$\sqrt{x}$ isn't Lipschitz function

Hint: why is it not possible to find a $C$ such that $$ |\sqrt{x} - \sqrt{0}|\leq C|x-0| $$ For all $x \geq 0$?

As a general rule: Note that a differentiable function will necessarily be Lipschitz on any interval on which its derivative is bounded.

In response to the wikipedia excerpt: "This function becomes infinitely steep as $x$ approaches $0$" is another way of saying that $f'(x) \to \infty$ as $x \to 0$. If you look at slope of the tangent line at each $x$ as $x$ gets closer to $0$, those tangent lines become steeper and steeper, approaching a vertical tangent at $x = 0$.

"Graphically", we can say that a differentiable function will be Lipschitz (if and) only if it never has a vertical tangent line.
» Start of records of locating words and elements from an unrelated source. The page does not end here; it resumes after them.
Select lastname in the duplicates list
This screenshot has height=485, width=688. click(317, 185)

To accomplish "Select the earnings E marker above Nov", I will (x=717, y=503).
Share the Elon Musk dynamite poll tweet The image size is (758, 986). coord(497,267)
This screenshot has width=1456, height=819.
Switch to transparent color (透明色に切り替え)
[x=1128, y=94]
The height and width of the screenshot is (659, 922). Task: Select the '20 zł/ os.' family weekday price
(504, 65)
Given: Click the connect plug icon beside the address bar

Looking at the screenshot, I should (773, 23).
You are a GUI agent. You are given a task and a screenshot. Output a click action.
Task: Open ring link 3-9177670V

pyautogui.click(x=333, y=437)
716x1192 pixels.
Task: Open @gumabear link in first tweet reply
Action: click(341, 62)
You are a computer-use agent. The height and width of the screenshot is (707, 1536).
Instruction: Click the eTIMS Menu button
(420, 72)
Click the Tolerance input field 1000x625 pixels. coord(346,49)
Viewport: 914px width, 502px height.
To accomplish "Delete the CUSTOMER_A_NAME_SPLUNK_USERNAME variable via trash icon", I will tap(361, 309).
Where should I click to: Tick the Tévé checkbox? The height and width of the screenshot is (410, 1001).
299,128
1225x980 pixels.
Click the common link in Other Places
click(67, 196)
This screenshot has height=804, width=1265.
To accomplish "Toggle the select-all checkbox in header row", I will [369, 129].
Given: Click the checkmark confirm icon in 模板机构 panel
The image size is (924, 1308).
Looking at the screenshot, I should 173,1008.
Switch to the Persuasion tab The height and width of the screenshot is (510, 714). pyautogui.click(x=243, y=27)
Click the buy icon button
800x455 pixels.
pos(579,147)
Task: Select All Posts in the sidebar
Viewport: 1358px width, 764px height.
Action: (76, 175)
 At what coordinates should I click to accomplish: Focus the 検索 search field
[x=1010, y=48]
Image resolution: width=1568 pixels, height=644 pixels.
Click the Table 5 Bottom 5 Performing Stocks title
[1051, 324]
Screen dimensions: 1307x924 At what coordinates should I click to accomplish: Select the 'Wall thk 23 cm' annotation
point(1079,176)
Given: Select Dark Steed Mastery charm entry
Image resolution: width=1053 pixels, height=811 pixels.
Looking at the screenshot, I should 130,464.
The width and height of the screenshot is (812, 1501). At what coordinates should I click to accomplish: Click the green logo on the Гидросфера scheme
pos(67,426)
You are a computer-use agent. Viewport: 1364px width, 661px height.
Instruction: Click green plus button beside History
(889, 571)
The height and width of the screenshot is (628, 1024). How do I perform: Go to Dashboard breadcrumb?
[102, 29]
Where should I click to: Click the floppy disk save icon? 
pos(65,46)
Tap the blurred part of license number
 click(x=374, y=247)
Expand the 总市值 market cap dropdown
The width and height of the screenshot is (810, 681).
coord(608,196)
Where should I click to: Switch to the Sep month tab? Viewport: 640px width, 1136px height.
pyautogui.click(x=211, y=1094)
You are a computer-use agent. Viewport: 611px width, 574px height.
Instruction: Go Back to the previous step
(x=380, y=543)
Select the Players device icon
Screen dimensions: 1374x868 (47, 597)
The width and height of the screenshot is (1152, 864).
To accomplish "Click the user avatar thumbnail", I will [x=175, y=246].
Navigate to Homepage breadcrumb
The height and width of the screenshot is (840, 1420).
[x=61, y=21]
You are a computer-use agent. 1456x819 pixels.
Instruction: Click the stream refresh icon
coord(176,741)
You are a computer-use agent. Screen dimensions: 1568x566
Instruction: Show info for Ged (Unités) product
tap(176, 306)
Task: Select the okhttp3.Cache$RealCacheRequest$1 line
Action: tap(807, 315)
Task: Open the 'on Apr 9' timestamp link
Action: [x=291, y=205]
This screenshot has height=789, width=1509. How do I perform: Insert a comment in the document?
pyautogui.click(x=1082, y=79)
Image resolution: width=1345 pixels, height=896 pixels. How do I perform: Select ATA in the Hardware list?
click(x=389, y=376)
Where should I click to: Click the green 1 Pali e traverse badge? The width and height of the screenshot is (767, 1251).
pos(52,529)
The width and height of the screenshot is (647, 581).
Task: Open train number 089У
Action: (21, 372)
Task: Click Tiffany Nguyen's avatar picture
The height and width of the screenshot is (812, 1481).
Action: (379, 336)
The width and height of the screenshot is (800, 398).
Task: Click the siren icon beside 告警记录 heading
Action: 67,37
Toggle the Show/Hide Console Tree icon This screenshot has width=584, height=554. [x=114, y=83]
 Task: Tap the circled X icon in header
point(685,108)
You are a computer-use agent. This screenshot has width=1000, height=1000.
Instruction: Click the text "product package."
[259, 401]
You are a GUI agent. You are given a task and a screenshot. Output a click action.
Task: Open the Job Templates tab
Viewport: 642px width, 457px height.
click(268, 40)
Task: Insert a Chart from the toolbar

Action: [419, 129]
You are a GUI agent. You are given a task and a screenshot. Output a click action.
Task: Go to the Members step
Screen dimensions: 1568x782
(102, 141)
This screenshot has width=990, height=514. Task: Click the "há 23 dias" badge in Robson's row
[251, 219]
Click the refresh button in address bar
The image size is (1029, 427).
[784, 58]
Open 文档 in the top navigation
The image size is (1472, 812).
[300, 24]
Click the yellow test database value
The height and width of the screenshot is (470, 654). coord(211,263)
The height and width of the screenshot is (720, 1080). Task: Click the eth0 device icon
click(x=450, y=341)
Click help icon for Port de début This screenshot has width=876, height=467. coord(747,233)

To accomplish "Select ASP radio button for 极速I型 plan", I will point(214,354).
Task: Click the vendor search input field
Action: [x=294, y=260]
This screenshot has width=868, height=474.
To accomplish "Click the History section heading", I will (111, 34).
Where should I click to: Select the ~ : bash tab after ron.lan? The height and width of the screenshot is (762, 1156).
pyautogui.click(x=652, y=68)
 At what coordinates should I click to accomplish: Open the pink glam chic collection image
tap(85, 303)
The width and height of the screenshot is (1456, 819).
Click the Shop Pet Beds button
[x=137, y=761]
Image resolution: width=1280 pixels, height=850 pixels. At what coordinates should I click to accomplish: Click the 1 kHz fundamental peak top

Some functions that are not Lipschitz due to an unbounded derivative: $$ f(x) = x^{1/3}\\ f(x) = x^{1/n},\quad n = 2,3,4,5,\dots $$ A more subtle example: $$ f(x) = x^2,\quad x \in \mathbb{R}\\ f(x) = \sin(x^2), \quad x \in \mathbb{R} $$ Note in these cases that although $f'(x)$ is continuous, there is no upper bound for $f'(x)$ over the domain of interest.


You have $${\sqrt{1/n} - \sqrt{0}\over{1/n - 0}} = {1/\sqrt{n}\over {1\over n}} = \sqrt{n}.$$ This ratio can be made as large as you like by choosing $n$ large. Therefore the square-root function fails to be Lipschitz.


Suppose that $\sqrt{x}$ is a Lipschitz function, then there exists $C$ such that

$$\Big|\frac{\sqrt{y}-\sqrt{x}}{y-x}\Big| \le C$$

Now, Let $y=2x$, so

$$(\sqrt{2}-1)x^{-\frac{1}{2}}\le C$$

Letting $x→0$ gives a contradiction.